To be strictly accurate, Linus did not write an operating system, he wrote a kernel instead, which is one component of an operating system. To create a working system, he used components from the GNU project, especially the toolchain, C library, and basic command-line tools. That distinction remains today, and gives Linux a lot of flexibility in the way it is used. It can be combined with a GNU user space to create a full Linux distribution that runs on desktops and servers, which is sometimes called GNU/Linux; it can be combined with an Android user space to create the well-known mobile operating system or it can be combined with a small Busybox-based user space to create a compact embedded system. Contrast this with the BSD operating systems, FreeBSD, OpenBSD, and NetBSD, in which the kernel, the toolchain, and the user space are combined into a single code base.

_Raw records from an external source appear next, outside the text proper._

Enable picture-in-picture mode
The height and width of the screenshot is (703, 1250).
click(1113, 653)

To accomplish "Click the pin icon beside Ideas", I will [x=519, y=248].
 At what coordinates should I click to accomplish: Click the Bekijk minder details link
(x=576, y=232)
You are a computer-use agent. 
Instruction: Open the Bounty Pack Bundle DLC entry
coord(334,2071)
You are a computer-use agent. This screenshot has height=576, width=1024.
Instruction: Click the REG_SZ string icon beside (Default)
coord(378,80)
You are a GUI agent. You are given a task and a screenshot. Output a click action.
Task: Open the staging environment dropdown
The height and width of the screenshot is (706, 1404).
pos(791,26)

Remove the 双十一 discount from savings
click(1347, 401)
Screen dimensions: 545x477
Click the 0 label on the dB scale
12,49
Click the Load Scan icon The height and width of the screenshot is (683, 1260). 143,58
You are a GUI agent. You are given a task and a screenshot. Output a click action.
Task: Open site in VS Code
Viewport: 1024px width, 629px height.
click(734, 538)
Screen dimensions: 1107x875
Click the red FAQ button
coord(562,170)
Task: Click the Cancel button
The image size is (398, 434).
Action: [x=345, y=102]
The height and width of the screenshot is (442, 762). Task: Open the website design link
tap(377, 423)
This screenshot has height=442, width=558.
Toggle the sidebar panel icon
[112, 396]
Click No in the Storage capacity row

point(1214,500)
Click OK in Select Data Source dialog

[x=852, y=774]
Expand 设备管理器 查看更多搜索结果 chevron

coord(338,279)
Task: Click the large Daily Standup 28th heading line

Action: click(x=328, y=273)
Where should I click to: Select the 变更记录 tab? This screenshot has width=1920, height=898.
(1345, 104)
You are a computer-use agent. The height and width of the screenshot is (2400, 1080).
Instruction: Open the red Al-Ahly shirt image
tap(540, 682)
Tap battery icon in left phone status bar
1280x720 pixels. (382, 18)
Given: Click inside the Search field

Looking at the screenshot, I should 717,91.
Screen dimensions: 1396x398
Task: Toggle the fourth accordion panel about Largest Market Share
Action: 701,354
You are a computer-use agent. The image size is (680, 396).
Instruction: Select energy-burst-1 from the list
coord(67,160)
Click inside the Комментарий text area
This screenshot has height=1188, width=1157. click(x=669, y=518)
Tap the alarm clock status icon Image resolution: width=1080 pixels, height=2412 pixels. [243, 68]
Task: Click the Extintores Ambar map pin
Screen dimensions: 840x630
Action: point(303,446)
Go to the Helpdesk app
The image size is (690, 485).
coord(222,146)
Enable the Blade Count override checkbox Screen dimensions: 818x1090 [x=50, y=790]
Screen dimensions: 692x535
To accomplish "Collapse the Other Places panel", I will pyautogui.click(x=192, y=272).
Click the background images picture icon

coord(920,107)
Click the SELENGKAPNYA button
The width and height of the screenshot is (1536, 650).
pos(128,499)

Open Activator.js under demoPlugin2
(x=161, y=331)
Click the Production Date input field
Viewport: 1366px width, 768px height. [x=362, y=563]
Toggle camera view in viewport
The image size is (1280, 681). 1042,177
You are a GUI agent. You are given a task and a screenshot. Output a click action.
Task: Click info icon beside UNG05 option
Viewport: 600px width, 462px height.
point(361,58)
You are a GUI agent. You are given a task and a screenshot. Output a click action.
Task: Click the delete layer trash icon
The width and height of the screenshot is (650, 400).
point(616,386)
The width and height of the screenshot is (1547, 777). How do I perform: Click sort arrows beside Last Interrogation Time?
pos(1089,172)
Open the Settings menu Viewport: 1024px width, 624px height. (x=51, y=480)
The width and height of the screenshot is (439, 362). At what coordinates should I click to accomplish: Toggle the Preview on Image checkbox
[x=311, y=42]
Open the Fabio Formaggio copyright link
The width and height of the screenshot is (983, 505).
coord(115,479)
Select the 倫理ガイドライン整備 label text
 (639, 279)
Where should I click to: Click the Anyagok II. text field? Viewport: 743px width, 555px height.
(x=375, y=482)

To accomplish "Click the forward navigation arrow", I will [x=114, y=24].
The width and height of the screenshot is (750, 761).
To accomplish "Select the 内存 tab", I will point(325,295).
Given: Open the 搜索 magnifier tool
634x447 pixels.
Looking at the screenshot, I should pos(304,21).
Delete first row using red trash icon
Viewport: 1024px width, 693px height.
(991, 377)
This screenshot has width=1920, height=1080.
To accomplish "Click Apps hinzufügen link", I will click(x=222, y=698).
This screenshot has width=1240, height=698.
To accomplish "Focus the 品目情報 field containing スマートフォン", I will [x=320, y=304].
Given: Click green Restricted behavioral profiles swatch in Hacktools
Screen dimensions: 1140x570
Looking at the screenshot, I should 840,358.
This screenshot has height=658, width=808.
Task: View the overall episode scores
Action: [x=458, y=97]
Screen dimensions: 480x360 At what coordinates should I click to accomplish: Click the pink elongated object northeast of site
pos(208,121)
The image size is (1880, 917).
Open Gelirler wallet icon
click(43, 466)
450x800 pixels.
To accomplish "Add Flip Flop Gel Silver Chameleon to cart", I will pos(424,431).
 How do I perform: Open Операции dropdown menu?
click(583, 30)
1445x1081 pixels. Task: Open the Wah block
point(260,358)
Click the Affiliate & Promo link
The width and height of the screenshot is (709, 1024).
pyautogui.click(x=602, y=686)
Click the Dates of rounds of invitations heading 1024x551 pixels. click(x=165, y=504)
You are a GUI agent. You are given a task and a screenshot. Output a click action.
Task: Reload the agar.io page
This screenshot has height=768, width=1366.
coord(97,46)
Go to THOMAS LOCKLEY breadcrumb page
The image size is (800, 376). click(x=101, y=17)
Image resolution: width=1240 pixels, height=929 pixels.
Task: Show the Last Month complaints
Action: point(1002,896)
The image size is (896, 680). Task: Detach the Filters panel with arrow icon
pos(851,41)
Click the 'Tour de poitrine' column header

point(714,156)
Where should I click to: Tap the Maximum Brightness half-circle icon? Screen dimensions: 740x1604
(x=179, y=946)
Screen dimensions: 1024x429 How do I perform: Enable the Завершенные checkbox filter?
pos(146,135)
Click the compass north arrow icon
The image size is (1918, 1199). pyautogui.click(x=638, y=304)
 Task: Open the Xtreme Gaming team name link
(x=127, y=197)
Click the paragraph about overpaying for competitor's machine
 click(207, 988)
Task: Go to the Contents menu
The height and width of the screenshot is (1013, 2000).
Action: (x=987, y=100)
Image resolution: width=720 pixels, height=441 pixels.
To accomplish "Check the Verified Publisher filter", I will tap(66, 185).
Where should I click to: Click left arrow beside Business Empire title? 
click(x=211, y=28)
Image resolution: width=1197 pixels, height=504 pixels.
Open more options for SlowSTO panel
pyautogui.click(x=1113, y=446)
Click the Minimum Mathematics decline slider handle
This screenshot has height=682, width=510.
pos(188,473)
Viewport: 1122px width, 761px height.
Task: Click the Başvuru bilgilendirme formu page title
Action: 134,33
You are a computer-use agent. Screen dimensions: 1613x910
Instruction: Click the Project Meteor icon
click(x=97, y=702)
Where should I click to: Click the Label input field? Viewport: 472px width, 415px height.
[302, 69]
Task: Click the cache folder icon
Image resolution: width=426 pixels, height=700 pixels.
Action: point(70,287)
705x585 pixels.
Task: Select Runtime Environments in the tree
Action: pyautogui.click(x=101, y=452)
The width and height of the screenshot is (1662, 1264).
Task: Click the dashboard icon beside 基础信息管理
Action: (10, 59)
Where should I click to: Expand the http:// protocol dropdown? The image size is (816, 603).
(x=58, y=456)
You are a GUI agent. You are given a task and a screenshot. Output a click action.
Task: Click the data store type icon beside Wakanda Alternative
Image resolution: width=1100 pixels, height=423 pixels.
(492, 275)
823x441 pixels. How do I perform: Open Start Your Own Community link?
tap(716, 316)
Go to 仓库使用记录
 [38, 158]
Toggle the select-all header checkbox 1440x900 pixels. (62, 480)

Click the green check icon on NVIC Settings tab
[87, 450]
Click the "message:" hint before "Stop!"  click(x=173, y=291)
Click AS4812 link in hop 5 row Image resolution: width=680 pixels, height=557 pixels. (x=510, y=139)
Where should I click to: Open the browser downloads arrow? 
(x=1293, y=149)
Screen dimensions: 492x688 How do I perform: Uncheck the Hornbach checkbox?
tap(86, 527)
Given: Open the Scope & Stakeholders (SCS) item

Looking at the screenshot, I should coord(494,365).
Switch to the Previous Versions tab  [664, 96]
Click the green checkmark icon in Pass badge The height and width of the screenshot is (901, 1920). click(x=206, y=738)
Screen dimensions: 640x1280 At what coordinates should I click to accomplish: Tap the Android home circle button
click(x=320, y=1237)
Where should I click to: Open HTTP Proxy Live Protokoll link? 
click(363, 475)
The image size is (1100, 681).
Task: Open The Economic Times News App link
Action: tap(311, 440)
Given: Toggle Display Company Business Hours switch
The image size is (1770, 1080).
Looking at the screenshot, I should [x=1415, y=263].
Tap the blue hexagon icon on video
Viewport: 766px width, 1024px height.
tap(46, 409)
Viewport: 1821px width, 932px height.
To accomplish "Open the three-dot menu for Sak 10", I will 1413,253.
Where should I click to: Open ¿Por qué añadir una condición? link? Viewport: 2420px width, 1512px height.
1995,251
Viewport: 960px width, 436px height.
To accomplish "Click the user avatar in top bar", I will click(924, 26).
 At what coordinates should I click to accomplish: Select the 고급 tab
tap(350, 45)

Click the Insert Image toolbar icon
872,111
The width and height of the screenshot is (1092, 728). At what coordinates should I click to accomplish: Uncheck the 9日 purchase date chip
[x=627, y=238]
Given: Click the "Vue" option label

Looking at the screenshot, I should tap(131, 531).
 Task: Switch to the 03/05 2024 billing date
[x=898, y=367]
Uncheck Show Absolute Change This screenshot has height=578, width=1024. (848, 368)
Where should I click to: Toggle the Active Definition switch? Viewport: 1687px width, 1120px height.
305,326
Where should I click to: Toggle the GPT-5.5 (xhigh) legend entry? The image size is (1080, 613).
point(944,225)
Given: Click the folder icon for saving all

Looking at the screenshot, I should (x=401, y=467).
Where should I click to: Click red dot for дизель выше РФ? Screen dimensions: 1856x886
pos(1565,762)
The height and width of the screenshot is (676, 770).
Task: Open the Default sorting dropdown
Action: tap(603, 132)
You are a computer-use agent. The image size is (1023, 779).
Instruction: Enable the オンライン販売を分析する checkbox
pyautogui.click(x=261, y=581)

The kernel has three main jobs: to manage resources, to interface with hardware, and to provide an API that offers a useful level of abstraction to user space programs, as summarized in the following diagram:

What does the kernel do?

Applications running in user space run at a low CPU privilege level. They can do very little other than make library calls. The primary interface between the user space and the kernel space is the C library, which translates user level functions such as those defined by POSIX into kernel system calls. The system call interface uses an architecture-specific method such as a trap or a software interrupt to switch the CPU from the low privilege user mode to the high privilege kernel mode, which allows access to all memory addresses and CPU registers.

The system call handler dispatches the call to the appropriate kernel subsystem: scheduling calls to the scheduler, the filesystem, calls to the filesystem code, and so on. Some of those calls require input from the underlying hardware and will be passed down to a device driver. In some cases, the hardware itself invokes a kernel function by raising an interrupt. Interrupts can only be handled in a device driver, never by a user space application.

In other words, all the useful things that your application does, it does them through the kernel. The kernel, then, is one of the most important elements in the system.